Source records -
....
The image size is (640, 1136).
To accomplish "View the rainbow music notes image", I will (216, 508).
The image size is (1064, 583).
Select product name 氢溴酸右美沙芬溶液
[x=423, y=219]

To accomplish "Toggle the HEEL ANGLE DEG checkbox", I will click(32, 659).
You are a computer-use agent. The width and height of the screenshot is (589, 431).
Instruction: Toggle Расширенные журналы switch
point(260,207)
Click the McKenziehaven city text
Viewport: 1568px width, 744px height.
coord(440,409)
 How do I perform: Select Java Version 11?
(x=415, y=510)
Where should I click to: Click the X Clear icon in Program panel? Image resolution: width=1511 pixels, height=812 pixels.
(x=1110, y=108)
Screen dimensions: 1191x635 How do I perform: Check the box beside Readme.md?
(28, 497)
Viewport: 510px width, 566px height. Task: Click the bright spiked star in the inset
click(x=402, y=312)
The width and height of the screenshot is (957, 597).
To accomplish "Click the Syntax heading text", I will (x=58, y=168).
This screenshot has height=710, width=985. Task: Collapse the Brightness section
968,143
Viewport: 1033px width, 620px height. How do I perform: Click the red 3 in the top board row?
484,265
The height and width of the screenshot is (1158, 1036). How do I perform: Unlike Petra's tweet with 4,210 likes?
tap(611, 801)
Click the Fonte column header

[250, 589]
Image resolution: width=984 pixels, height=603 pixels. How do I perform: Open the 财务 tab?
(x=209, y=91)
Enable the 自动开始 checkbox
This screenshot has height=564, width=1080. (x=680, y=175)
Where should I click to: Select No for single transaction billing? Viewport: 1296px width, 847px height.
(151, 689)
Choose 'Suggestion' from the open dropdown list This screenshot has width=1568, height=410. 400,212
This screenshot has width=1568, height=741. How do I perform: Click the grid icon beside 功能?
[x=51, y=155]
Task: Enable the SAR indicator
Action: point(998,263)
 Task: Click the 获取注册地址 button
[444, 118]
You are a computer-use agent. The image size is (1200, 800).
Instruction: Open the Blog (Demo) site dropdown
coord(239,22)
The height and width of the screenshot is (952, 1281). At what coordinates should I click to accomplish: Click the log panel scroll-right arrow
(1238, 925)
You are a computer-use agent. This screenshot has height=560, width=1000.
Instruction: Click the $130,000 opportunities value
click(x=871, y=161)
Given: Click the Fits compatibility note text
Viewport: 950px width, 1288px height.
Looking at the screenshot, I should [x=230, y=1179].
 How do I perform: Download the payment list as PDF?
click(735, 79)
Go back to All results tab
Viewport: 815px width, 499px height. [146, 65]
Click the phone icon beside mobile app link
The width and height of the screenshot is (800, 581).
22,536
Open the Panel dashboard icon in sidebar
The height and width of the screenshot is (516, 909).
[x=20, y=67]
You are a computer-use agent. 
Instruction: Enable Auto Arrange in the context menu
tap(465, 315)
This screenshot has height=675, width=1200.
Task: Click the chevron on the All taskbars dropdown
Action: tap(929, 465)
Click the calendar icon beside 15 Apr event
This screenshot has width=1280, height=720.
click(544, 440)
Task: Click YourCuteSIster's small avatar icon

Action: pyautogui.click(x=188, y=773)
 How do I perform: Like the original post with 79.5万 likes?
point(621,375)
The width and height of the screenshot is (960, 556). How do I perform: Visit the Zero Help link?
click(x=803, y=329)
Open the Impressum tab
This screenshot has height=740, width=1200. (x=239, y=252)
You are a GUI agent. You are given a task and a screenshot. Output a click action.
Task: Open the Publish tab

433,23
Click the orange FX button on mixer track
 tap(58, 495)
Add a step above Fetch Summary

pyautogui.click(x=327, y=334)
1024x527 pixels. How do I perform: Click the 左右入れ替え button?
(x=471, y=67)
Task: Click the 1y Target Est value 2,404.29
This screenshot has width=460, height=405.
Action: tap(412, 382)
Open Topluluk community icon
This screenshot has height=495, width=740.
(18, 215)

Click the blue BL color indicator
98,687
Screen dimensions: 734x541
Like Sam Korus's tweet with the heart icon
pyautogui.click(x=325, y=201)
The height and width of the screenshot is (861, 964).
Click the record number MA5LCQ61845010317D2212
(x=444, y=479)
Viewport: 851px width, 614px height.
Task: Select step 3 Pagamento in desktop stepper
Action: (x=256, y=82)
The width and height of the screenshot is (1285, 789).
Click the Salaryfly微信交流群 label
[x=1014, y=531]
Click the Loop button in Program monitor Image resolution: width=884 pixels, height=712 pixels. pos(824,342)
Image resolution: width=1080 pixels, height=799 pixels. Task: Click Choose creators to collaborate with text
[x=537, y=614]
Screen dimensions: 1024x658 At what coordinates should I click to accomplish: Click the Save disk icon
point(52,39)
....
What you will do - What is needed is a verbatim copy of the data, complete from first line to last.

Response to this exercise -
The image size is (640, 1136).
To accomplish "View the rainbow music notes image", I will (216, 508).
The image size is (1064, 583).
Select product name 氢溴酸右美沙芬溶液
[x=423, y=219]

To accomplish "Toggle the HEEL ANGLE DEG checkbox", I will click(32, 659).
You are a computer-use agent. The width and height of the screenshot is (589, 431).
Instruction: Toggle Расширенные журналы switch
point(260,207)
Click the McKenziehaven city text
Viewport: 1568px width, 744px height.
coord(440,409)
 How do I perform: Select Java Version 11?
(x=415, y=510)
Where should I click to: Click the X Clear icon in Program panel? Image resolution: width=1511 pixels, height=812 pixels.
(x=1110, y=108)
Screen dimensions: 1191x635 How do I perform: Check the box beside Readme.md?
(28, 497)
Viewport: 510px width, 566px height. Task: Click the bright spiked star in the inset
click(x=402, y=312)
The width and height of the screenshot is (957, 597).
To accomplish "Click the Syntax heading text", I will (x=58, y=168).
This screenshot has height=710, width=985. Task: Collapse the Brightness section
968,143
Viewport: 1033px width, 620px height. How do I perform: Click the red 3 in the top board row?
484,265
The height and width of the screenshot is (1158, 1036). How do I perform: Unlike Petra's tweet with 4,210 likes?
tap(611, 801)
Click the Fonte column header

[250, 589]
Image resolution: width=984 pixels, height=603 pixels. How do I perform: Open the 财务 tab?
(x=209, y=91)
Enable the 自动开始 checkbox
This screenshot has height=564, width=1080. (x=680, y=175)
Where should I click to: Select No for single transaction billing? Viewport: 1296px width, 847px height.
(151, 689)
Choose 'Suggestion' from the open dropdown list This screenshot has width=1568, height=410. 400,212
This screenshot has width=1568, height=741. How do I perform: Click the grid icon beside 功能?
[x=51, y=155]
Task: Enable the SAR indicator
Action: point(998,263)
 Task: Click the 获取注册地址 button
[444, 118]
You are a computer-use agent. The image size is (1200, 800).
Instruction: Open the Blog (Demo) site dropdown
coord(239,22)
The height and width of the screenshot is (952, 1281). At what coordinates should I click to accomplish: Click the log panel scroll-right arrow
(1238, 925)
You are a computer-use agent. This screenshot has height=560, width=1000.
Instruction: Click the $130,000 opportunities value
click(x=871, y=161)
Given: Click the Fits compatibility note text
Viewport: 950px width, 1288px height.
Looking at the screenshot, I should [x=230, y=1179].
 How do I perform: Download the payment list as PDF?
click(735, 79)
Go back to All results tab
Viewport: 815px width, 499px height. [146, 65]
Click the phone icon beside mobile app link
The width and height of the screenshot is (800, 581).
22,536
Open the Panel dashboard icon in sidebar
The height and width of the screenshot is (516, 909).
[x=20, y=67]
You are a computer-use agent. 
Instruction: Enable Auto Arrange in the context menu
tap(465, 315)
This screenshot has height=675, width=1200.
Task: Click the chevron on the All taskbars dropdown
Action: tap(929, 465)
Click the calendar icon beside 15 Apr event
This screenshot has width=1280, height=720.
click(544, 440)
Task: Click YourCuteSIster's small avatar icon

Action: pyautogui.click(x=188, y=773)
 How do I perform: Like the original post with 79.5万 likes?
point(621,375)
The width and height of the screenshot is (960, 556). How do I perform: Visit the Zero Help link?
click(x=803, y=329)
Open the Impressum tab
This screenshot has height=740, width=1200. (x=239, y=252)
You are a GUI agent. You are given a task and a screenshot. Output a click action.
Task: Open the Publish tab

433,23
Click the orange FX button on mixer track
 tap(58, 495)
Add a step above Fetch Summary

pyautogui.click(x=327, y=334)
1024x527 pixels. How do I perform: Click the 左右入れ替え button?
(x=471, y=67)
Task: Click the 1y Target Est value 2,404.29
This screenshot has width=460, height=405.
Action: tap(412, 382)
Open Topluluk community icon
This screenshot has height=495, width=740.
(18, 215)

Click the blue BL color indicator
98,687
Screen dimensions: 734x541
Like Sam Korus's tweet with the heart icon
pyautogui.click(x=325, y=201)
The height and width of the screenshot is (861, 964).
Click the record number MA5LCQ61845010317D2212
(x=444, y=479)
Viewport: 851px width, 614px height.
Task: Select step 3 Pagamento in desktop stepper
Action: (x=256, y=82)
The width and height of the screenshot is (1285, 789).
Click the Salaryfly微信交流群 label
[x=1014, y=531]
Click the Loop button in Program monitor Image resolution: width=884 pixels, height=712 pixels. pos(824,342)
Image resolution: width=1080 pixels, height=799 pixels. Task: Click Choose creators to collaborate with text
[x=537, y=614]
Screen dimensions: 1024x658 At what coordinates should I click to accomplish: Click the Save disk icon
point(52,39)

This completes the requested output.